But these are not the only benefits you should be after.
Other dimensions you should be watching closely are your exit and bounce rates and on which of your website’s pages they peak. This will allow you to identify your pain points and focus on them while optimizing.
Watch out for these bad guys!
At this point, it’s worth mentioning a few of the most common mistakes people and companies make when setting up a Google Analytics account:
- Not filtering out internal visits
For more accuracy, you should make sure to create a filtered view out of which you exclude your company’s IP address. Just think how many times a day you check your company’s website, and then imagine what impact several people doing that regularly can have on your monthly report.
- Forgetting to set up goals
Depending on your type of business, your website can have different goals.
Take, for example, a blog.

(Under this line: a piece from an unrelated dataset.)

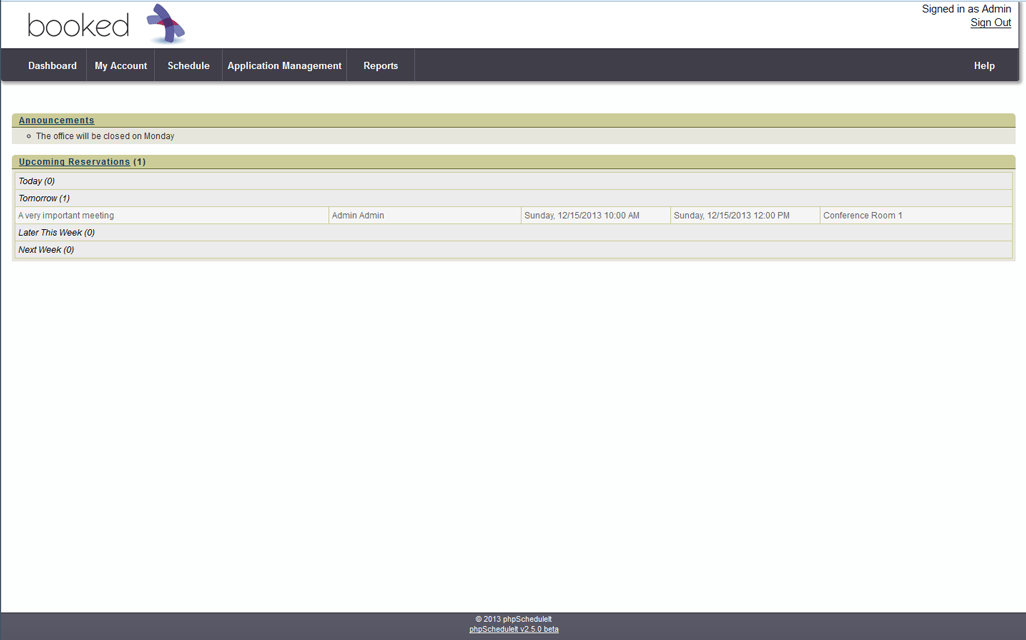Screen dimensions: 1026x640
Task: Open the 'A very important meeting' reservation
Action: tap(66, 215)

Its conversions would mainly be time spent on page, engagement or maybe signing up for a newsletter.
Things are not the same for an E-commerce website, where the main conversions are purchases or completing a form.
Setting up these goals can give you a much clearer, much needed overview over how your visitors engage with your website and how they progress down the sales funnel.
- Failing to segment your users
Segmenting your users can give you priceless information about their behavior, demographics and geographical info, things that will come in handy when building your buyer persona.
- Not making the best use of the UTMs
UTMs (Urchin Tracking Module) codes are tiny bits of text you can add at the end your links in order to individually track your campaigns.
Each one of them contains information, such as Source, Medium, Content (optional) and Campaign that it communicates to Google Analytics (or other analytics tools).
This way, you are able to see which ads, campaigns, content and marketing channels bring you the best bang for your buck.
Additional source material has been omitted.